- PASSAGE PROVIDED -
== == ==

The mandate of the Commission was to identify limi­tations of Gross Domestic Product (GDP) as an indica­tor of economic performance and social progress, and to explore alternative measures that, we hoped, would lead to a composite index to measure the complex and subjective question of sustainable human wellbeing. Un­fortunately the Commission fell short on several counts.

The problems identified by the Commission have been familiar to economists and other social scientists for over 40 years. Some issues flagged by the Commis­sion include the inability of the GDP to factor in goods and services that are not commodified, such as unpaid domestic work, largely performed by women; the real­ity that market prices do not necessarily reflect societal valuation; and the inability to quantify the quality and benefits to society of important services such as health care and education.

Also not identified by the Commission is the problem that some activities that contribute to measured growth, such as manufacturing and resource extraction can also have negative implications, through pollution and inef­ficient allocation of resources, that are not considered.

Neither does GDP take account of skewed income distribution or the drawbacks of living on foreign as­sets. GDP is the flagship of a system of measures of growth and progress that John McMurty describes as ‘life-blind’, undermining progress in developing measures and implementing public policies leading to genuine progress.

== == ==

- DATASET EXCERPT -
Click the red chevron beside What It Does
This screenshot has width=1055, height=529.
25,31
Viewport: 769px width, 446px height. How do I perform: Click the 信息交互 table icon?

== == ==

- GIVEN TASK -
According to the passage on GDP, who largely performs unpaid domestic work? The lines play no role here.

- EXERCISE ANSWER -
Women.